Free Shipping Day begins in 2008
Free Shipping Day, launched in 2008, encouraged shoppers to buy from online retailers in mid-December, cashing in on last-minute holiday shoppers and bolstering sales for participating retailers like Target, Pottery Barn, and JCPenney. According to the now-defunct Free Shipping Day organization, Free Shipping Day sales in 2010 exceeded Black Friday online sales by $294 million. The last promoted Free Shipping Day was in 2020.
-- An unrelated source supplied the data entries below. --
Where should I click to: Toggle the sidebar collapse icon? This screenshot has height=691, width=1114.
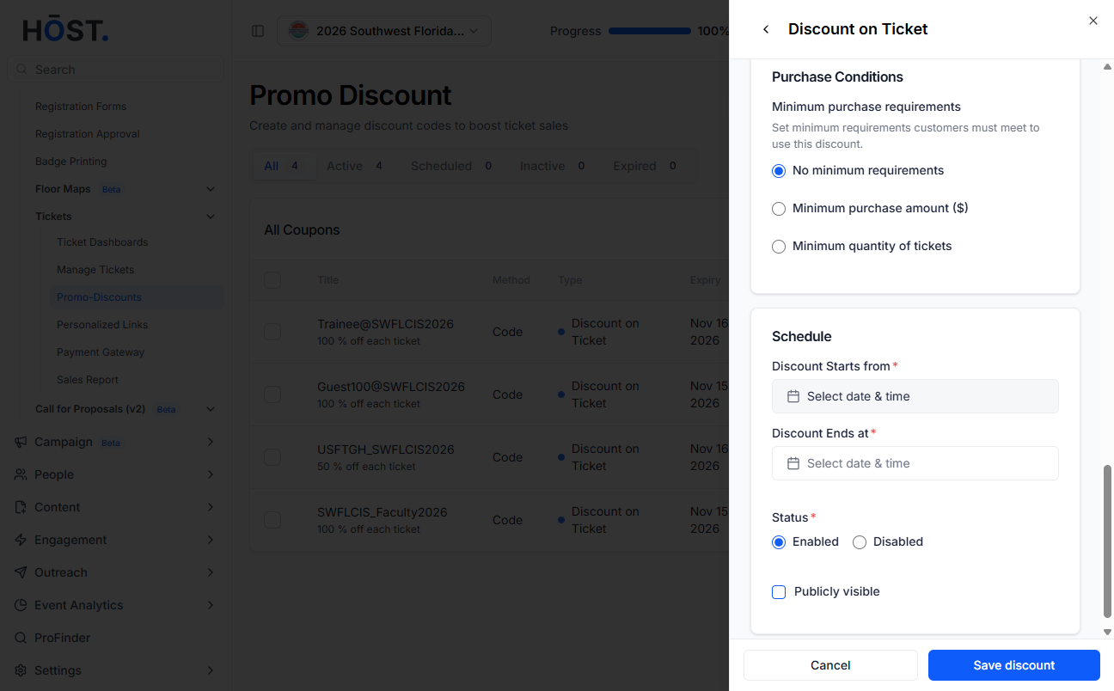(258, 31)
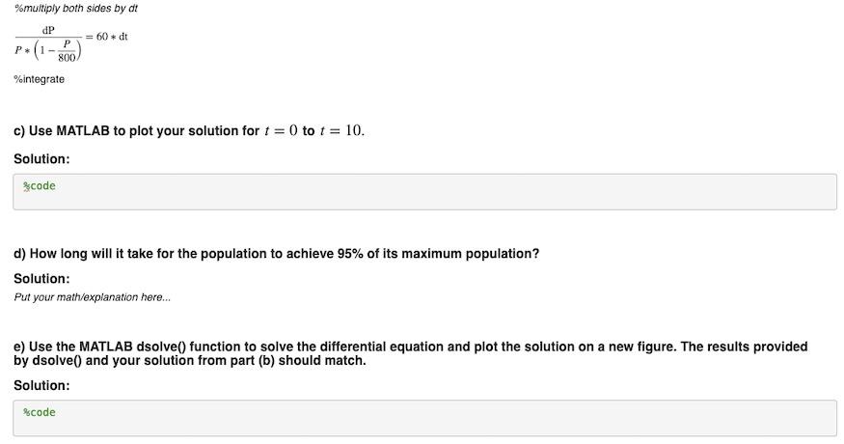Viewport: 844px width, 444px height.
Task: Click the dP numerator of the equation
Action: (48, 30)
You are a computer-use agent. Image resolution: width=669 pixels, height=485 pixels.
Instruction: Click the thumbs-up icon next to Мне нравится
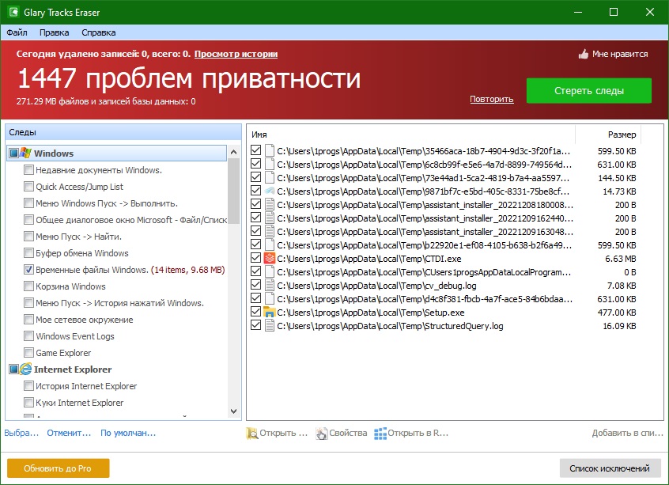(584, 55)
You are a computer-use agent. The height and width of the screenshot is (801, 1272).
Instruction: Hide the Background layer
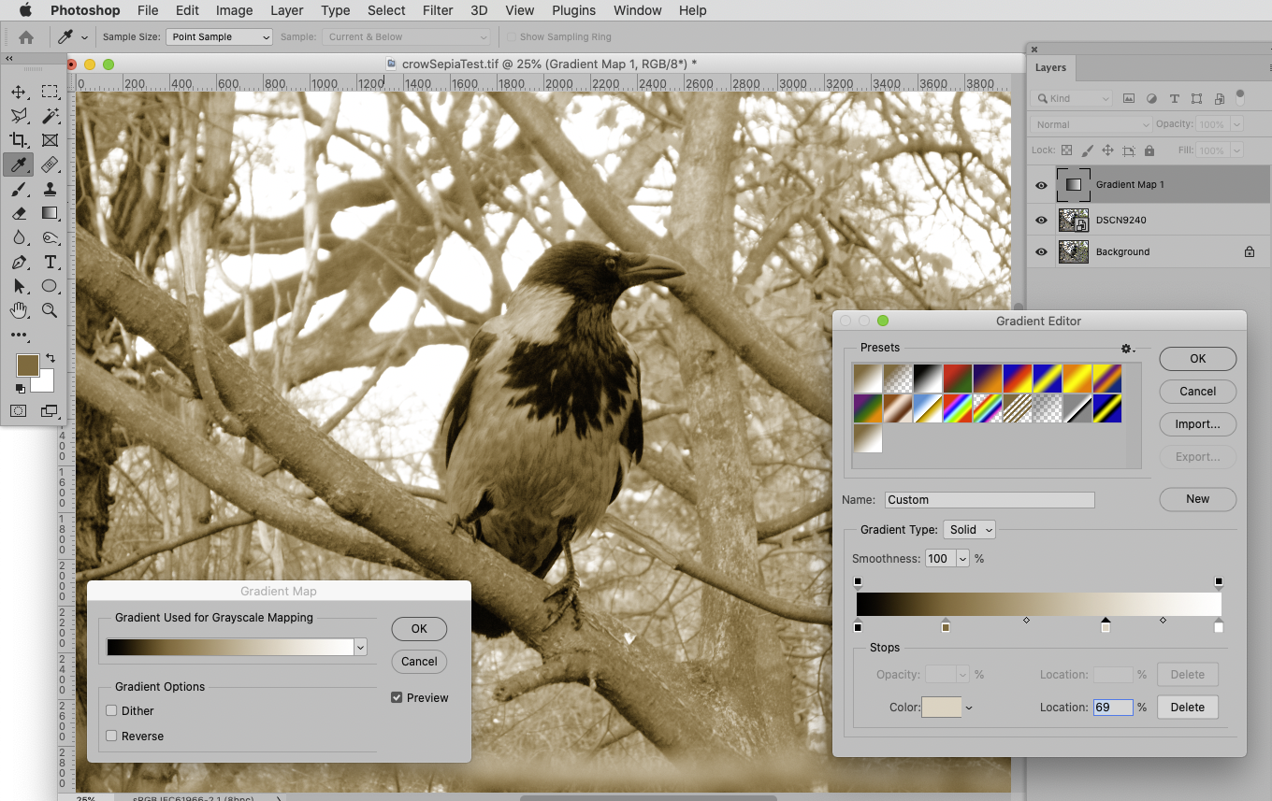point(1041,251)
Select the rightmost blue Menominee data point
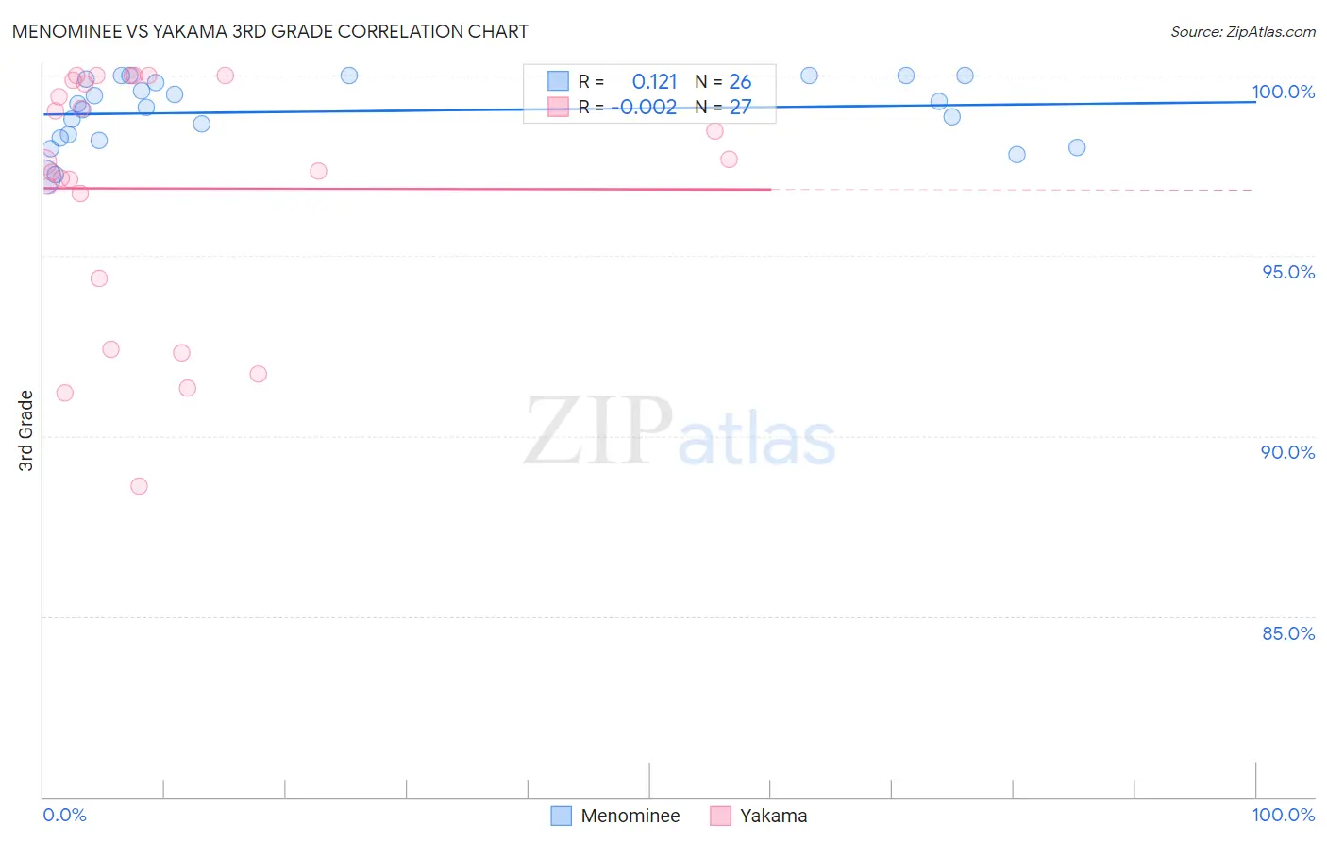The image size is (1327, 842). pos(1077,147)
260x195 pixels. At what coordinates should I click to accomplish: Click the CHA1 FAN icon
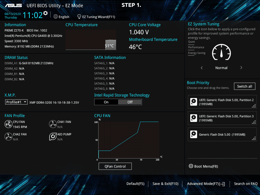(x=53, y=124)
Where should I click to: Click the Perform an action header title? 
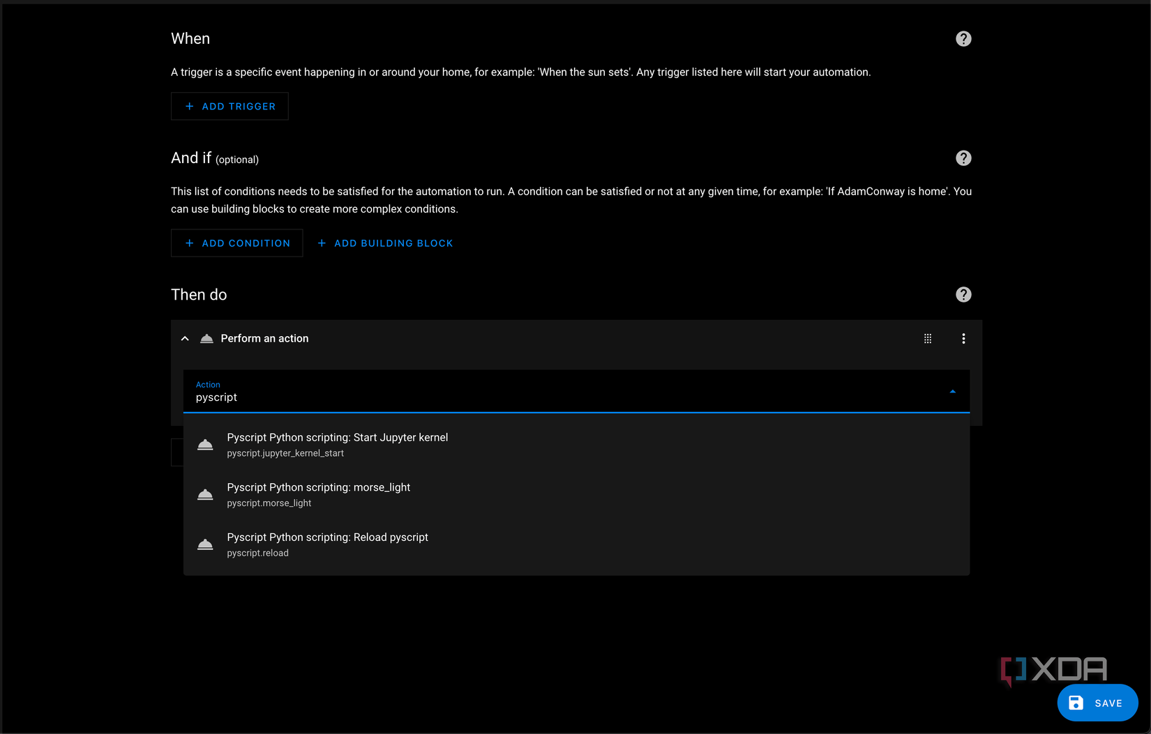tap(264, 339)
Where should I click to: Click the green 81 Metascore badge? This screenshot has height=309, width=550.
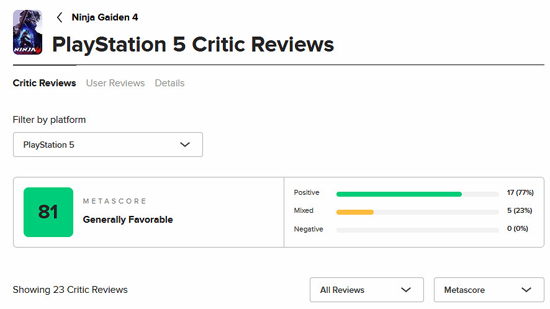point(48,212)
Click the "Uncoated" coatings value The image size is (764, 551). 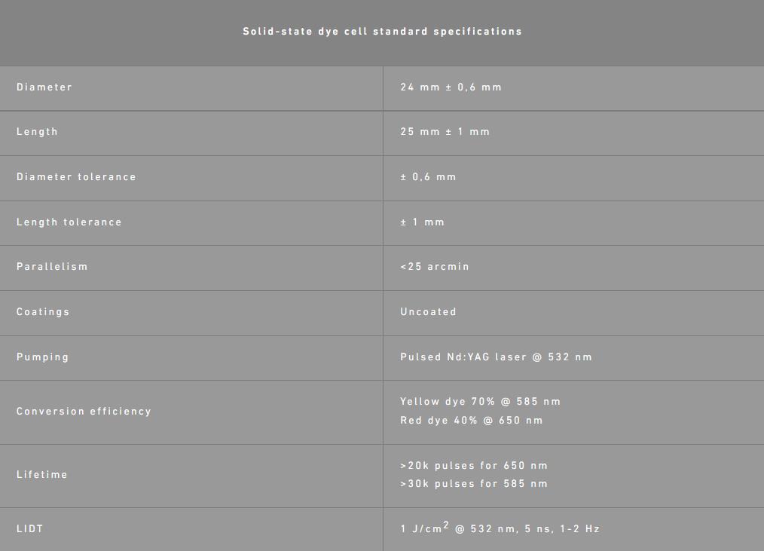(x=428, y=312)
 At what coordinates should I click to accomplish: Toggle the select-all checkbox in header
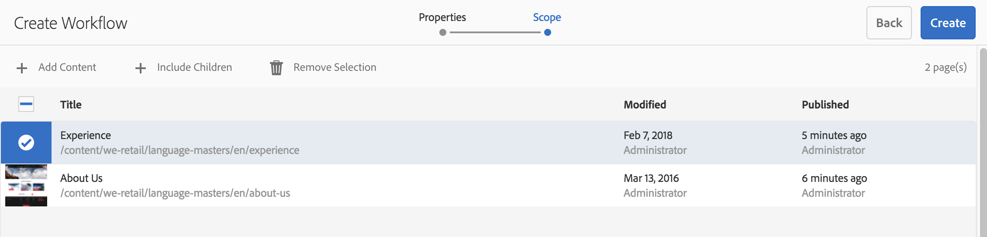pos(26,104)
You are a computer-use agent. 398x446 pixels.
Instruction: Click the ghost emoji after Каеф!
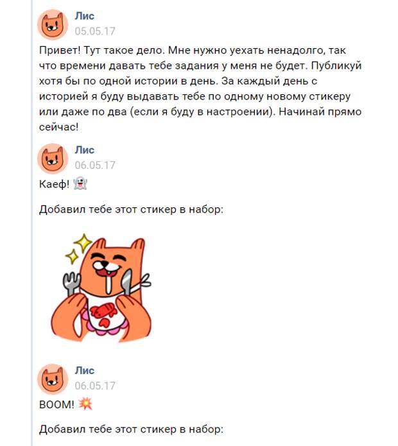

With free shipping comes free returns
Nearly 21% of all online purchases were returned in 2021—$102 billion worth of merchandise, according to a National Retail Federation survey. But “reverse logistics” or the operations around receiving, processing, and relisting returned items is inefficient, labor-intensive, and more expensive than it’s worth. Many returned items even end up incinerated or in landfills.
Retailers like Amazon, Walmart and other e-commerce retailers are now more frequently using artificial intelligence to determine which returns are worth processing, and when a refund without a returned item is more cost-effective.
Free shipping can be damaging to small businesses
Small businesses often lack the resources to sustain and absorb the costs of free shipping and free returns. Just like free shipping, or lack thereof, can be a dealbreaker for a consumer at checkout, it can also be the difference between supporting a small business, and supporting a mega business like Amazon that can afford to provide these perks.
For instance, in 2019, Etsy—a platform full of small retailers with limited scale and resources—announced that retailers who did not offer free shipping on orders of $35 or more would be deprioritized by the platform’s search algorithm.
It can be damaging to the environment as well
Globally, shipping accounts for 2.2% of annual greenhouse gas emissions. If the industry were a country, it would emit as much carbon dioxide as Germany. But it’s not just getting items to their destination that’s a problem.
In addition to returned items sitting in landfills as waste and contributing to carbon dioxide emissions, simply transporting returned inventory generates more than 16 million metric tons of carbon dioxide emissions annually, according to Optoro. The Environmental Protection Agency estimates that about only 54% of packaging is recycled.
Shipping might still be free, but it’s getting more expensive for retailers
In February 2021, FedEx announced a 30 cent per-package surcharge on Express and domestic residential ground shipments for retail customers with a weekly volume of more than 30,000 packages. These surcharges help shipping companies like FedEx and UPS scale up their operations by hiring more staff or improving infrastructure to keep up with the pace of online retail, which has been supercharged by the restrictions of the pandemic.
In 2020, e-commerce sales rose by 32%. Amid this surge, prices of producing and acquiring packaging materials have also risen significantly.